Glancing at the philosophical ideas brought from China, we find here too a suggestion of the same tendency toward originality. It is true that Dr. Geo. Wm. Knox, in his valuable monograph on "A Japanese Philosopher," makes the statement that, "In acceptance and rejection alike no native originality emerges, nothing beyond a vigorous power of adoption and assimilation. No improvements of the new philosophy were even attempted. Wherein it was defective and indistinct, defective and indistinct it remained. The system was not thought out to its end and independently adopted. Polemics, ontology, ethics, theology, marvels, heroes—all were enthusiastically adopted on faith. It is to be added that the new system was superior to the old, and so much of discrimination was shown."[[AD]] And somewhat earlier he likewise asserts that "There is not an original and valuable commentary by a Japanese writer. They have been content to brood over the imported works and to accept unquestioningly politics, ethics, and metaphysics." After some examination of these native philosophers, I feel that, although not without some truth, these assertions cannot be strictly maintained. It is doubtless true that no powerful thinker and writer has appeared in Japan that may be compared to the two great philosophers of China, Shushi and Oyomei. The works and the system of the former dominated Japan, for the simple reason that governmental authority forbade the public teaching or advocacy of the other. Nevertheless, not a few Japanese thinkers rejected the teachings and philosophy of Shushi, regardless of consequences. Notable among those rejecters was Kaibara Yekken, whose book "The Great Doubt" was not published until after his death. In it he rejects in emphatic terms the philosophical and metaphysical ideas of Shushi. An article[[AE]] by Dr. Tetsujiro Inouye, Professor of Philosophy in the Imperial University in Tokyo, on the "Development of Philosophical Ideas in Japan," concludes with these words:
"From this short sketch the reader can clearly see that philosophical considerations began in our country with the study of Shushi and Oyomei. But many of our thinkers did not long remain faithful to that tradition; they soon formed for themselves new conceptions of life and of the world, which, as a rule, are not only more practical, but also more advanced than those of the Chinese."

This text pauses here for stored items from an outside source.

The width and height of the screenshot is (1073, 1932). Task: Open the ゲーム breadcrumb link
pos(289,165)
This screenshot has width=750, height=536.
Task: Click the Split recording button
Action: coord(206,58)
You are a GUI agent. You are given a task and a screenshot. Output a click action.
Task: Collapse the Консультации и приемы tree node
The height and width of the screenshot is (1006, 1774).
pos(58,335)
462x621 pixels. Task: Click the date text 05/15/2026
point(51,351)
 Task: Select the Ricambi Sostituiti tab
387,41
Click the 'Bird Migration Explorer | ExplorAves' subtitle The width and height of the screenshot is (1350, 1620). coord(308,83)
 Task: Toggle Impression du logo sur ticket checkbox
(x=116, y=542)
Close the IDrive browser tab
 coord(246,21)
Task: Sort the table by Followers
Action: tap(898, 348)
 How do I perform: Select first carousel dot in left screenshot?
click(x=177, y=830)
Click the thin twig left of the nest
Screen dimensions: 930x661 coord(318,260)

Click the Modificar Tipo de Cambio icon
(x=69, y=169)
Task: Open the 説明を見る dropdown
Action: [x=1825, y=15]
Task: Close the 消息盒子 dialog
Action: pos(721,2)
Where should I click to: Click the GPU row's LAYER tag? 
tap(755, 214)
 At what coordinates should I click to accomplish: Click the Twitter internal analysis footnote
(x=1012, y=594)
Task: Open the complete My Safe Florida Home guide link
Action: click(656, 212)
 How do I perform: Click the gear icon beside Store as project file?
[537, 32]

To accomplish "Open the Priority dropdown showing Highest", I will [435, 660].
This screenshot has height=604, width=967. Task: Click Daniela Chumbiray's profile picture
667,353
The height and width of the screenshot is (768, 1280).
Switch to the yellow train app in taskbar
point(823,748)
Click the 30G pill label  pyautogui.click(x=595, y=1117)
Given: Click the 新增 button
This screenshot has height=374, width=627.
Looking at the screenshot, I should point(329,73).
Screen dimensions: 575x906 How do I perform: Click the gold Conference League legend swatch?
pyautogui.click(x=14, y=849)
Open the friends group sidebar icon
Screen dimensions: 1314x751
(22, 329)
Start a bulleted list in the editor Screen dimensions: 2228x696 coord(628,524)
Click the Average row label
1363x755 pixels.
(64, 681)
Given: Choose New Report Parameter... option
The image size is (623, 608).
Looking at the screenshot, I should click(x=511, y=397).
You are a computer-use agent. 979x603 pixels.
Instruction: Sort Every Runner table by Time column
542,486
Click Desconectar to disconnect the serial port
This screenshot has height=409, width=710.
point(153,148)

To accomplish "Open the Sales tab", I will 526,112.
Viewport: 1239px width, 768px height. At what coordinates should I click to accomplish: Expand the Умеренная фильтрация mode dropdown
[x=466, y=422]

An important reason for our Western thought, that the Japanese have had no independence in philosophy, is our ignorance of the larger part of Japanese and Chinese literature. Oriental speculation was moving in a direction so diverse from that of the West that we are impressed more with the general similarity that prevails throughout it than with the evidences of individual differences. Greater knowledge would reveal these differences. In our generalized knowledge, we see the uniformity so strongly that we fail to discover the originality.